Идеально никогда не получалось.
Всегда было слышно:
- Ну, айда, сынок!
- Мишка каса... ну? ...лаааапый! По лесу что?
- Скажи ШШшшшШШишки! Не сыски, шшшшшишки, ты же умеешь!
- Не у Рукоморья, а Ллллукомоморья.. не везде же "рррр""...
Между этими монтажными склейками, мой, слышный даже в советский сетчатый микрофон, глубооокий вздох и...
- Урукоморьядупзилёный! Затаяцепь, надубитом!
И дальше осознанно:
- И днём, и ночью кот учёный...
На моей памяти, мы слушали мои детские записи один раз. Я уже стал взрослым. Мои школьные друзья ещё не перестали быть друзьями, но уже безнадежно удалялись. Удалялись. Поступили кто куда, но ещё наезжали домой к родителям и ночевали в своих детских комнатах. Нам стало по 18. Мне. Наконец-то и мне!
День рожденья. Официальная часть. Родители уже собрались, но ещё не ушли. Мы больше всего переживаем, не нашли бы подъездные колдыри водку спрятанную в щитке, а взрослые всё не уходят и мама рассказывает случаи из моего детства.
- А колготки он терпеть не мог! Я его сонного, перед садиком отвлеку, говорю, "смотри, Женечка, кит!"
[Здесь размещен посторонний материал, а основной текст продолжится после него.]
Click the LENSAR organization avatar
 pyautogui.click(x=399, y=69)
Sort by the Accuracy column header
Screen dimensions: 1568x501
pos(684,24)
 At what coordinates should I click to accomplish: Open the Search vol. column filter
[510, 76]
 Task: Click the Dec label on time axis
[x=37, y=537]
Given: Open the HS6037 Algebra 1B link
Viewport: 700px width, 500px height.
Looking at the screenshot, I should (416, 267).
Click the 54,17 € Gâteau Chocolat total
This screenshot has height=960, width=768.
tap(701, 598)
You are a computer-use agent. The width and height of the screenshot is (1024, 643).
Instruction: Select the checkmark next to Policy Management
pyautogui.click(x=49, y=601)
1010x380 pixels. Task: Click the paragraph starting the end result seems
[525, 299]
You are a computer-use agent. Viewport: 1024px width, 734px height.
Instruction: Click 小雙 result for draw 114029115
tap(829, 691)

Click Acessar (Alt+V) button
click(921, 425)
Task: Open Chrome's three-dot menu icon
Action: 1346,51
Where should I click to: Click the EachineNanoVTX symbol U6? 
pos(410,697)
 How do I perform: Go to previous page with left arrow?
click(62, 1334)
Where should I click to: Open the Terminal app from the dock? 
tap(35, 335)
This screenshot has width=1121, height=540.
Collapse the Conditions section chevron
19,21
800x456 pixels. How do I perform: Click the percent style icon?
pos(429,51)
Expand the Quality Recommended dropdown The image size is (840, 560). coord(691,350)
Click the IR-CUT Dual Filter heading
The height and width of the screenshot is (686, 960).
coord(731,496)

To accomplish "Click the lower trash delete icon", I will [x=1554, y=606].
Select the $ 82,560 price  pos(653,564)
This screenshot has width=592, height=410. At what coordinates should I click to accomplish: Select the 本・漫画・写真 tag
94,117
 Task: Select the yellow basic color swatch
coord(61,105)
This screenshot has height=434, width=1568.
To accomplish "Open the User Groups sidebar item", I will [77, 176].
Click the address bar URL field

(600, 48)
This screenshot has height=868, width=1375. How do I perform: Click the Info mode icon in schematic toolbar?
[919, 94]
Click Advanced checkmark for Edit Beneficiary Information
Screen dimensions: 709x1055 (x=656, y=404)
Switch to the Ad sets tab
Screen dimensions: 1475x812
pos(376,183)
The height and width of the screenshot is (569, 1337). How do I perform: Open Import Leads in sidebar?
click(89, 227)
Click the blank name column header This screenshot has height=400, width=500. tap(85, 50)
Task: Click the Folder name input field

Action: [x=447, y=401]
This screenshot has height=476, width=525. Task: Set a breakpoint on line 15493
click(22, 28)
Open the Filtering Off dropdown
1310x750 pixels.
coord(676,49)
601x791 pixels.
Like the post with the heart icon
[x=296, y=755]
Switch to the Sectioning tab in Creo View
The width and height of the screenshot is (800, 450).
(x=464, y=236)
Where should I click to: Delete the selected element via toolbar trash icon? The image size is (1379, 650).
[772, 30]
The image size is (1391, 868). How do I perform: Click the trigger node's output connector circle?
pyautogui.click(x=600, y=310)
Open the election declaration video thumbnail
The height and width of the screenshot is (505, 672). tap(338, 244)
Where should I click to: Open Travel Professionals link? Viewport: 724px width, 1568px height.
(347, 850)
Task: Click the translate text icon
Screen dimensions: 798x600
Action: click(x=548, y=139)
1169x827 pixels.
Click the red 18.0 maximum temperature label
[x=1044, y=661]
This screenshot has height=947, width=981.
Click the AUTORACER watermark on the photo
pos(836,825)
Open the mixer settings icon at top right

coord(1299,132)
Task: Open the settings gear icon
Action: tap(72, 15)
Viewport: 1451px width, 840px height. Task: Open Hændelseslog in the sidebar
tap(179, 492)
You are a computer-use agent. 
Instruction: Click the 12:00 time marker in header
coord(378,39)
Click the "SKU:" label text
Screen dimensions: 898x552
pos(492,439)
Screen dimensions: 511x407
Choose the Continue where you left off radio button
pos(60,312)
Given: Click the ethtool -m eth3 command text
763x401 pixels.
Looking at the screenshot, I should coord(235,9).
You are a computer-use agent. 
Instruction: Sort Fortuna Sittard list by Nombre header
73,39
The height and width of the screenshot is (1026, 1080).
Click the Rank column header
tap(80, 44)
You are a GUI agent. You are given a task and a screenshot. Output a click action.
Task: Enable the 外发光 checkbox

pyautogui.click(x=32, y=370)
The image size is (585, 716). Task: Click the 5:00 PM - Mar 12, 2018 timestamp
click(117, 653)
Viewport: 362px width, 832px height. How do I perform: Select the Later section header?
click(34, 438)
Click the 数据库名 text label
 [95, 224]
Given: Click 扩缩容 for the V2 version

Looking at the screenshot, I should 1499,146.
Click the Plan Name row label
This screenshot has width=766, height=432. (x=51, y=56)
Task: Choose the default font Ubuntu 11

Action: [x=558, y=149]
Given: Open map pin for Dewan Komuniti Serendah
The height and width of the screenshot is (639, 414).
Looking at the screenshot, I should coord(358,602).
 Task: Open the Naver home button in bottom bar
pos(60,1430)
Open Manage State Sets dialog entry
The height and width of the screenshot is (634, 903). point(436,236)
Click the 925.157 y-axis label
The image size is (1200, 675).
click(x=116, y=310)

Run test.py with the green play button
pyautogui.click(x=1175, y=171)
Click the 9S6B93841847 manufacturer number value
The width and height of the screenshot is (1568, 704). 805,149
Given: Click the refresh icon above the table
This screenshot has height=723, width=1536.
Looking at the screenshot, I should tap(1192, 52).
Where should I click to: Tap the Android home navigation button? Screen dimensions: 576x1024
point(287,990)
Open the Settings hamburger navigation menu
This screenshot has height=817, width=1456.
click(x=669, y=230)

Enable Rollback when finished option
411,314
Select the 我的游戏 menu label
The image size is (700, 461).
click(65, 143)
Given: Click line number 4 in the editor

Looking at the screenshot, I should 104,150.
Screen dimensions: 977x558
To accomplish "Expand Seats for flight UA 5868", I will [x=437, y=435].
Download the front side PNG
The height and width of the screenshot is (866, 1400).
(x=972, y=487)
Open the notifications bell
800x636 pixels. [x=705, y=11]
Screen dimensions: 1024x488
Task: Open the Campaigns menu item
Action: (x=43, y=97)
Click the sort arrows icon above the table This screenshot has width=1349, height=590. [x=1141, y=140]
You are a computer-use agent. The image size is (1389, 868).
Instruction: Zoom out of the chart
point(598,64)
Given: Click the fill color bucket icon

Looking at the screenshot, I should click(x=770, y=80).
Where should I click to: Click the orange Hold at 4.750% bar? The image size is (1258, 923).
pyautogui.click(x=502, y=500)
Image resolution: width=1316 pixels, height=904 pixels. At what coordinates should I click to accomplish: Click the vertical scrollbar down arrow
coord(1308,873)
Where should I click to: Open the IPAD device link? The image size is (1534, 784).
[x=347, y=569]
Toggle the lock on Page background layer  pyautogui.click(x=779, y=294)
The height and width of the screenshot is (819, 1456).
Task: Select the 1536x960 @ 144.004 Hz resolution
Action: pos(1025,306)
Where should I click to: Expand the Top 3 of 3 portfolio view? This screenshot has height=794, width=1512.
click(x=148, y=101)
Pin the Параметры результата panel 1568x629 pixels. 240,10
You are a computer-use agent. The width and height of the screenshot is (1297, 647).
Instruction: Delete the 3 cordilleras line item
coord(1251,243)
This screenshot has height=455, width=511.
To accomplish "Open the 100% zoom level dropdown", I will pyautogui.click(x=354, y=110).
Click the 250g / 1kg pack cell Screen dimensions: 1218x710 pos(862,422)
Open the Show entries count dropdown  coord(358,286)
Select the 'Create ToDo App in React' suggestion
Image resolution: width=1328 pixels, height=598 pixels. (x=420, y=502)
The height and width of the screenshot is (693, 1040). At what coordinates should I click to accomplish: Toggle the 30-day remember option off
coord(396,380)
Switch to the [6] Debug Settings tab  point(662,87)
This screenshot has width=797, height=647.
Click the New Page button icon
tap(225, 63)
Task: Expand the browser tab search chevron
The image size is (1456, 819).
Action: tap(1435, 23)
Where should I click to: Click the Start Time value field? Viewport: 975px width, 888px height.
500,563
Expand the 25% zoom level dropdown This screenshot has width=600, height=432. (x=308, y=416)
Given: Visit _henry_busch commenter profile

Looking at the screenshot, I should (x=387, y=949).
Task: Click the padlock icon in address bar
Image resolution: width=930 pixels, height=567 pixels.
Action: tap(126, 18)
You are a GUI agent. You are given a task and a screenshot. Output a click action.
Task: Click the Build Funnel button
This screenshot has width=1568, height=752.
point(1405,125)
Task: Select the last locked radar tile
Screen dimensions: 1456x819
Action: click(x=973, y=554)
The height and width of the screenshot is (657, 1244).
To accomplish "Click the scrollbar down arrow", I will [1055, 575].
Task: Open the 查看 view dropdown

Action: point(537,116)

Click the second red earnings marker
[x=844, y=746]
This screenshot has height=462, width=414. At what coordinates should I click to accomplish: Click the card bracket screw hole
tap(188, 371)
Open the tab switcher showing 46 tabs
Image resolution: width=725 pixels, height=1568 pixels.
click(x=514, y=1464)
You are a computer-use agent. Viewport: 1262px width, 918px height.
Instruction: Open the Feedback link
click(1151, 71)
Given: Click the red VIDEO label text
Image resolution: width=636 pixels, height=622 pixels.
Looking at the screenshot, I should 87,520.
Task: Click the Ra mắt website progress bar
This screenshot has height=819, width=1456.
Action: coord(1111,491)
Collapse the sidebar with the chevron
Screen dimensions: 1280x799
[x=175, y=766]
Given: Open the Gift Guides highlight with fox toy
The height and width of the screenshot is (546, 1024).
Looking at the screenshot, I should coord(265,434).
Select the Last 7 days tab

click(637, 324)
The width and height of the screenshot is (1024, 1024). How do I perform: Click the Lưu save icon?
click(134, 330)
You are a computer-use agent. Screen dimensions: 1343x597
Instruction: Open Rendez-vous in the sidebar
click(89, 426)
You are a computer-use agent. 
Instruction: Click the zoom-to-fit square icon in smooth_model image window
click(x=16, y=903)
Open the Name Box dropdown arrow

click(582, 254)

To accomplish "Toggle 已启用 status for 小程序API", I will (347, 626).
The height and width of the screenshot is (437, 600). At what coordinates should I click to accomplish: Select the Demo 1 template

Он глазки раскроет наивно, смотрит по сторонам - "где?" - а я, рраз! И ловко на ножки колготки натяну.
Женечка серьёзно смотрит на произвол, грозно хмурит брови, вытягивает назидательно руку и задрав указательный палец, тонким голоском вдруг обличает:
- Ага! Обманула! Снимай! Понашили тут чёрте-что!
Мама рассказывает, друзья с видимым удовольствием ржут, а папа в этот момент наматывает начало плёнки на пустую бобину, запускает ленту и, через неплохие, надо сказать, колонки катушечника "Снежеть- 302" доносится: "Ну, айда, сынок!".
Я не помню чтобы отец когда-то ещё переслушивал эти записи. Может без меня? Но зачем? Ведь я всегда был рядом. Настоящий.
А потом не стало его.
И эти плёнки стали бесценным артефактом сохранившим его голос. Он был не Райкин. И не Левитан. Его голос бесценен только для меня.
На самом деле, в мире предметов, документов, чисел и печатей, такие вещи как запах, интонация, тепло рук, ласковое прикосновение ничего не стоят. Их нет. Они существуют только в момент своего физического существования и не длятся. Не длятся, как длится вовеки печать на документе.
И мы забываем. Стираем из памяти. Неосознанно.
Но однажды, раздобыв катушечник и заморочившись с катушками мы слышим "айда, сынок" и оно воскресает. Воскресает всё. И тепло рук. И запах. Я уж не говорю об интонации.
Понимал ли он, что возводит свой памятник? Думал ли он, зачем ему памятник мне, если я не собираюсь никуда деваться?
Чем можно измерить любовь отца? Какой шкалой?
Я вам отвечу.
Когда ты, несмышлённым первоклассником, катясь на санках за мелькающими бурками отца понимаешь, что у тебя в жизни неизбежно будет два сына, как у папы. Потому что это единственный путь. Неизбежный как зимний вечер вокруг. Как реальность. Разве может быть как-то иначе?
Цельность и нерушимость, закапсулированность мира на том как есть, без допущения даже тени мысли что может быть иначе.
Вот что такое любовь.
Удивлённые и напуганные глаза уже моего младшего и наигранная деловая сосредоточенность моего старшего, маскирующая растерянность. При виде папиных слёз. При виде слёз папы, слышащего из странной скрипящей конструкции: "айда, сынок".
Вот она, продолжающаяся и не знающая конца.
Пап. Я не умел сказать этого в том возрасте. Не умею и сейчас, но ты же понял? Ты бы понял?
Ты бы понял. И тогда видел по глазам. Понимал. Знал.
Воздвигнуть непафосный, простой и добрый памятник себе, воздвигая его сыну. Это так по-отцовски.